Some in the industry are more optimistic though, and see the increased need for efficiency throughout onshore wind as an opportunity for the companies and contractors carrying out O&M to prove their worth.

John Coultate, head of Condition Monitoring and EU Sales at Romax Technology, argued that, despite the decision, the industry must continue to cement itself in the UK and drive operational efficiency. "Currently, the investment and financing markets within wind energy are incredibly active, and as a result of this the UK has been able to attract significant investment both domestically and internationally when it comes to developing, building and operating wind power sites."

"Currently, the investment and financing markets within wind energy are incredibly active."
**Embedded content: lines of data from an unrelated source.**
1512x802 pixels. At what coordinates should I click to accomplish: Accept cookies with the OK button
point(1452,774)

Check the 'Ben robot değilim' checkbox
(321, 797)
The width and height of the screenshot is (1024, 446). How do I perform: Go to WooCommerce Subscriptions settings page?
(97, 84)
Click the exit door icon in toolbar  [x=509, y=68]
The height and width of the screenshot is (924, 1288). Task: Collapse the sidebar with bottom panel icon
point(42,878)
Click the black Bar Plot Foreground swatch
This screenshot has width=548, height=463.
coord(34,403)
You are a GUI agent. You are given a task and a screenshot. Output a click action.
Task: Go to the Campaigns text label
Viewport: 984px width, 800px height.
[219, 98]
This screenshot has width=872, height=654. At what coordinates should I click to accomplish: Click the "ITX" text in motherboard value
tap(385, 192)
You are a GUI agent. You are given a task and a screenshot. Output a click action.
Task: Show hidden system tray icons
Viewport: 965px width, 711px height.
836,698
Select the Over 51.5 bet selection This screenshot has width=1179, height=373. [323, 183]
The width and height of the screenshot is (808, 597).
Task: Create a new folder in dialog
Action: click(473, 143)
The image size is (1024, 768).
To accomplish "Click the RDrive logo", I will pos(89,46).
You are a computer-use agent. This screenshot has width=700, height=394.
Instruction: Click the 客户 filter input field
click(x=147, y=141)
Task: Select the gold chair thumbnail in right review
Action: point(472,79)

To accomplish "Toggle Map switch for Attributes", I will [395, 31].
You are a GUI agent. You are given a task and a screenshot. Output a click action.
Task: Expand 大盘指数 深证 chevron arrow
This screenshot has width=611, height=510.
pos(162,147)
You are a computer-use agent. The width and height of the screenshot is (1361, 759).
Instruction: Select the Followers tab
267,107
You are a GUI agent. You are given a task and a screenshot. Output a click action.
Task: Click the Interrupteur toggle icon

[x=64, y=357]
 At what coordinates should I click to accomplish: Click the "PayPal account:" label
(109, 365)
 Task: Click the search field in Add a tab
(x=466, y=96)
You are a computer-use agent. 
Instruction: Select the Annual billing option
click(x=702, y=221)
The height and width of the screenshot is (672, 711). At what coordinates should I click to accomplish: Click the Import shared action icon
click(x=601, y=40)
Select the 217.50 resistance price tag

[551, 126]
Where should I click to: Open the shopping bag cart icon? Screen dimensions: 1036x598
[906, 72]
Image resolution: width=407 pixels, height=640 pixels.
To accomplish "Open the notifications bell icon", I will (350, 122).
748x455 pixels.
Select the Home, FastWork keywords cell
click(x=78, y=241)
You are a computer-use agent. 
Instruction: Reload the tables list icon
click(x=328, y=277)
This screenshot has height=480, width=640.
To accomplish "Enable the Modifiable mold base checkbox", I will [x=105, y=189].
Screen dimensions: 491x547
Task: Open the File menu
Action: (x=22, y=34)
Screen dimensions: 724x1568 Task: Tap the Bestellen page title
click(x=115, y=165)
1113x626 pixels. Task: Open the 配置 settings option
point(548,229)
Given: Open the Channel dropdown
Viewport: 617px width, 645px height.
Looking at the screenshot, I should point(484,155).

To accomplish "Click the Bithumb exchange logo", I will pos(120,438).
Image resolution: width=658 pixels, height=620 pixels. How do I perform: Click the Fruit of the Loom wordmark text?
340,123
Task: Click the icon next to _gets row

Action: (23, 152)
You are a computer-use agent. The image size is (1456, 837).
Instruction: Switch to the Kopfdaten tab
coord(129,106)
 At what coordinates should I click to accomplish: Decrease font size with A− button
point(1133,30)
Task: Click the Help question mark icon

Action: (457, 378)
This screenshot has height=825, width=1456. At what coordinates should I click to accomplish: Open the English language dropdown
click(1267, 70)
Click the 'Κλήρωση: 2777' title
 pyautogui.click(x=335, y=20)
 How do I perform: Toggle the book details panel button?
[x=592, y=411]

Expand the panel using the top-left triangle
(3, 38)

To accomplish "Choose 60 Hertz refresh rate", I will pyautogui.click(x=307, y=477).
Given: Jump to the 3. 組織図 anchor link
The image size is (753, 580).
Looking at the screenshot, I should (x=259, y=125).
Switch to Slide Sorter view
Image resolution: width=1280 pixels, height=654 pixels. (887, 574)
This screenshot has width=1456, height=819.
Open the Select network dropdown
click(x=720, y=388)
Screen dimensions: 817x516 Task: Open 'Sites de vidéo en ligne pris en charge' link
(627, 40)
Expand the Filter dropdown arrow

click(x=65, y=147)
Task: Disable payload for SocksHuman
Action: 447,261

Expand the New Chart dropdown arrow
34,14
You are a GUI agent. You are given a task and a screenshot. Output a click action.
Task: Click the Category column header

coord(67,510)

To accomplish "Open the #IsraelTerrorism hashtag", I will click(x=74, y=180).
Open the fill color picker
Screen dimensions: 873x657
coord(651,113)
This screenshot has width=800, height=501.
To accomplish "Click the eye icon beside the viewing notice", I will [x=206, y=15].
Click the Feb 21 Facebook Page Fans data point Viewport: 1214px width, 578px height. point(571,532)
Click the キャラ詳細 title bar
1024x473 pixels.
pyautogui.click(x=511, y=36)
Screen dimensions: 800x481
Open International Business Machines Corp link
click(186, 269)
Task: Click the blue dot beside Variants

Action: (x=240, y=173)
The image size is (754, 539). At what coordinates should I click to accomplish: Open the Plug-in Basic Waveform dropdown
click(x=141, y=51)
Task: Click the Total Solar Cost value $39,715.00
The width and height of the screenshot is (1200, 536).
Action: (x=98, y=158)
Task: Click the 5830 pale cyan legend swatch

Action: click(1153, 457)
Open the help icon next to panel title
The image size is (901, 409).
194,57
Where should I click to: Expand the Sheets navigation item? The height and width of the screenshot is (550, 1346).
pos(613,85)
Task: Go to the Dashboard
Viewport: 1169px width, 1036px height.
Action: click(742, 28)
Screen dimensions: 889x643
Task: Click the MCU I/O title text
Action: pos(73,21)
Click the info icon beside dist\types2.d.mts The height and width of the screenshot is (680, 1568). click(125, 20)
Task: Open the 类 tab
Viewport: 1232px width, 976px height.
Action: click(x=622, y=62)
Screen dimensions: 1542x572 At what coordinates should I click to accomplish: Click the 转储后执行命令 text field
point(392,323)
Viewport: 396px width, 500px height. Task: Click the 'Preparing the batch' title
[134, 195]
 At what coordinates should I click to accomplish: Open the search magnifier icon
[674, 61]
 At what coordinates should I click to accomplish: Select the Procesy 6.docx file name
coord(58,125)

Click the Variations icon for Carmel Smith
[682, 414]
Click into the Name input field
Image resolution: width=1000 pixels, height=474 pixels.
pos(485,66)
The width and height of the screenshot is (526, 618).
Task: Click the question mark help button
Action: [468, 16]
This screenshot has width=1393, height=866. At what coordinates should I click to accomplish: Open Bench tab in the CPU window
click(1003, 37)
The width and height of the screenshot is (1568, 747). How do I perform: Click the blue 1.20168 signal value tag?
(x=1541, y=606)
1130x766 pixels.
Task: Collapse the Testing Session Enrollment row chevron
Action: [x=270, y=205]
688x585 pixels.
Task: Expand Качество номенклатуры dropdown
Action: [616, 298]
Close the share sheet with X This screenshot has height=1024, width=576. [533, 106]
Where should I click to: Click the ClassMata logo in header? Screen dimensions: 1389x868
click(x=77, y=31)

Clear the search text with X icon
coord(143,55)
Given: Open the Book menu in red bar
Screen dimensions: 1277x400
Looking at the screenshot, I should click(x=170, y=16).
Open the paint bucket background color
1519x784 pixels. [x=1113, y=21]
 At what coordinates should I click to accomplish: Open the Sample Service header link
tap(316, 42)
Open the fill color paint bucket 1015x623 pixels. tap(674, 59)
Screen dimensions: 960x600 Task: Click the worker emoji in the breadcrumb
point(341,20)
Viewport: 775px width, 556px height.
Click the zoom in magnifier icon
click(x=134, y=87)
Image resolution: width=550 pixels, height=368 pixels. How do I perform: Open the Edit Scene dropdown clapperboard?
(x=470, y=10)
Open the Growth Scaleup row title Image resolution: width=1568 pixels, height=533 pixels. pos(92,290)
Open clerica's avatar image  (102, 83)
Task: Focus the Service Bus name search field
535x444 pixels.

By building on the back of the industry’s existing strength in the UK, he said it can mitigate the impact of the subsidy cut with innovation and cost savings. Central to this, according to Coultate, is improving O&M: "Presently, over 75% of expenditure across wind farms are accountable to O&M. The result of this means current wind farm site managers and asset managers are being placed under extreme pressures to reduce operating costs."

Urging the industry to invest heavily in research and development, he highlighted the potential of predictive maintenance, where readings from sensors are analysed against relevant data sets to calculate when maintenance is best carried out, to significantly reduce down time and turbine failure. He added: "If carried out effectively, new technologies can offer operators longer maintenance lead times, meaning that they can shift from a reactive to a proactive strategy, enabling more effective planning for any major maintenance events, generating significant cost savings."

Onshore industry must collaborate and innovate

The cost saving potential in O&M was also highlighted in a report published in April by the Onshore Wind Cost Reduction Taskforce. Among the areas it said held significant scope for efficiency savings were "better weather forecasting for servicing schedules" and "wind farm wide control strategies".

More broadly, the report called on the industry to increase collaboration and the sharing of data on aspects such as asset management and on-site optimisation in order to cut costs. It said: "The sharing of best practice between project developers, operators and the wider supply chain has the potential to accelerate the adoption of cost savings in the market."

While there is significant scope for O&M to increase its value with existing customers and sites, new opportunities are also expected to arise. Highlighting the prospect for growth in on-site wind power, Johnnie Andringa, CEO of Gaia-Wind, said: "Farm-scale turbines are the embodiment of distributed energy, mostly for on-site use, and in many cases can be the difference between a rural business being feasible or not." While managing smaller scale, and more widely spread, wind assets would present challenges to O&M firms focused on larger assets, it constitutes an opportunity for growth.

Overall, the government’s decision to end the Renewable Obligation subsidies a year early is a major blow to the UK onshore wind industry. Investor confidence has been knocked and the industry voice foretelling a drop in domestic manufacturing and jobs is growing. But the benefits already delivered by the subsidy should not be dismissed.

The 450 wind farms already operating, and those still being developed, may have been built partly on public subsidies but they will continue to operate after they have gone. The challenge to those in operations and management, and the industry in general, is to show that while the subsidies will narrow the profit margin, innovation can widen it once again.